カトリックの教会では現在でも、結婚(婚姻)は7つの秘跡の一つに数えられています。
秘跡とは、神の恵みを人間に分け与えるための儀礼で、カトリックの7つの秘跡には、「洗礼」・「聖体」・「婚姻」・「叙階」・「堅信」・「告解」・「病者の塗油」があります。
婚姻はカトリックの信者同士で行うことを原則としていますが、教会によっては婚姻の相手の宗教を問わない場合もあります。
再婚は、元の配偶者が生存中は原則的に禁止です。
正教会では婚姻を「機密」として扱います。
機密と言っても、秘密事項ということではなく、神との交わりを機密と位置づけ、婚姻も、神の恵みによって男女が夫婦になるという機密であるとしています。
正教会では離婚を罪として原則的に認めていません。
また、正教会では、結婚式に用いる結婚の証としての結婚指輪を、左手ではなく、神の力を意味する右手にはめることに決められています。
プロテスタントでは、婚姻を他の教会のように特別な宗教行事とはとらえず、「二人の愛をもって成り立ち、神の祝福を受けなければならない」としています。
信者同士の婚姻でなくても認められているので、ホテルや結婚式場に併設されたチャペルには、プロテスタントが多くなっています。

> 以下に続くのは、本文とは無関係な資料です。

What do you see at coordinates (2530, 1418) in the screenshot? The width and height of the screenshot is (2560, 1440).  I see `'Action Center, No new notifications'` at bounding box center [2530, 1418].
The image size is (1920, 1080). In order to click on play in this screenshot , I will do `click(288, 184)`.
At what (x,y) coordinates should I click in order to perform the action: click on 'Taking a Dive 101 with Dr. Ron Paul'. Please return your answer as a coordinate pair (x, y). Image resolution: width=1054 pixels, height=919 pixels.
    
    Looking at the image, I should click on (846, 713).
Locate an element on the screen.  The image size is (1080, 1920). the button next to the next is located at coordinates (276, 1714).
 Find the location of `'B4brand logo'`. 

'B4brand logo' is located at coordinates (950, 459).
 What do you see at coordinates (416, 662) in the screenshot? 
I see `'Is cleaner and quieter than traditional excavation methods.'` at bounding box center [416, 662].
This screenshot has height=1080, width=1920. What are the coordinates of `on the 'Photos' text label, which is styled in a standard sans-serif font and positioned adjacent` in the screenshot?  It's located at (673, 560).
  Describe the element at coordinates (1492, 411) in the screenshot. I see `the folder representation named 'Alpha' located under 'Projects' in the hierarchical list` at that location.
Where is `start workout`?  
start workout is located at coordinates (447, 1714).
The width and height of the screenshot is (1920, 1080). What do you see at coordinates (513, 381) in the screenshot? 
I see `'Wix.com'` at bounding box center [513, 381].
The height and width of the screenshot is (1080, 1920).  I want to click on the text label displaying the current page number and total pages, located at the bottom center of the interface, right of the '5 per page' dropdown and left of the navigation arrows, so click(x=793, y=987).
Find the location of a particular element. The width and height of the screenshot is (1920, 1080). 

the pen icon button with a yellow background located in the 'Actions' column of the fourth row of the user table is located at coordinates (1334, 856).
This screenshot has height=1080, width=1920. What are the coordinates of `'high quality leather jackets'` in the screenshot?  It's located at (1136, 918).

(ただし、最近ではカトリックの教会でも婚姻する本人の宗教を問わない教会が増えてきていますので、カトリックの教会が信者しか受け付けないとは言い切れません。)
カトリックでは式を挙げる場所を聖堂と呼び、プロテスタントでは礼拝堂と言います。
バージンロードが白いのもプロテスタントの特徴です。
式の流れはどの教会でも大体同じで、「入場~賛美歌斉唱~聖書朗読~祈祷~式辞~誓約~指輪交換~宣言~賛美歌~祝祷~退場」となります。
なお、カトリックでは、信者で無い人が挙式をあげる場合には、挙式の前に数回にわたる結婚講座(結婚に対する心構えなどのお話を神父から聞く)を受けることを挙式の条件としています。